:: DATASET ::
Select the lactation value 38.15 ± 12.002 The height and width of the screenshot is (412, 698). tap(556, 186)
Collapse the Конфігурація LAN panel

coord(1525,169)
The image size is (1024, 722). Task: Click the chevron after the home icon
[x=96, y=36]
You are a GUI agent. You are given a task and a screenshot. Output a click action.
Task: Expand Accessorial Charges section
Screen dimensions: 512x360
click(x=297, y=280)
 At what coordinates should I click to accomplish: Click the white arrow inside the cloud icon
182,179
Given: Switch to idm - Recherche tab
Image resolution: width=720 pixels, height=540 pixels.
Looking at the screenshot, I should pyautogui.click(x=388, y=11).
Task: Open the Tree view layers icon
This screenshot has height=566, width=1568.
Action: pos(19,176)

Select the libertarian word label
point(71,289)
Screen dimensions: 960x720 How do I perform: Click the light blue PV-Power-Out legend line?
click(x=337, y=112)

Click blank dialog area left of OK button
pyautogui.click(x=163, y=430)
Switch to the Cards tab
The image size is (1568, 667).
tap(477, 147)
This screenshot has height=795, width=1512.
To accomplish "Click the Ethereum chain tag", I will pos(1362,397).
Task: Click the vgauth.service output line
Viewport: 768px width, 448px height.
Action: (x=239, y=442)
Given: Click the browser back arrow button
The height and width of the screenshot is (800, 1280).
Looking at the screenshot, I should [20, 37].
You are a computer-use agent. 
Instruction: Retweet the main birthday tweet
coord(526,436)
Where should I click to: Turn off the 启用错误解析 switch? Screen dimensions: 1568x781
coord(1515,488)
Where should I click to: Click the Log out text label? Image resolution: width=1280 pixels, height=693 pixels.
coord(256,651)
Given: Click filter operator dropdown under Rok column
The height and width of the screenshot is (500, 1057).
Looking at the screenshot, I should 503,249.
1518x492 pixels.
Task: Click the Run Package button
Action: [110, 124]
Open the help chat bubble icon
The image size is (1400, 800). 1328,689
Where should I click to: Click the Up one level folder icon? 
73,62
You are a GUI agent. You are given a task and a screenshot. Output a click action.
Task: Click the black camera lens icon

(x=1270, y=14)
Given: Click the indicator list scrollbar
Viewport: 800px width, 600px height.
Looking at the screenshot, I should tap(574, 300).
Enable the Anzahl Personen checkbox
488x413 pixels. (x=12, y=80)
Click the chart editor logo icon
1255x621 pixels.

:: EXERCISE ::
Once you reach the line containing "Viewport: 800px width, 600px height.", output that line and each one after it exactly, ending with the final line of the listing and adding nothing else.

:: RESPONSE AREA ::
Viewport: 800px width, 600px height.
Looking at the screenshot, I should tap(574, 300).
Enable the Anzahl Personen checkbox
488x413 pixels. (x=12, y=80)
Click the chart editor logo icon
1255x621 pixels.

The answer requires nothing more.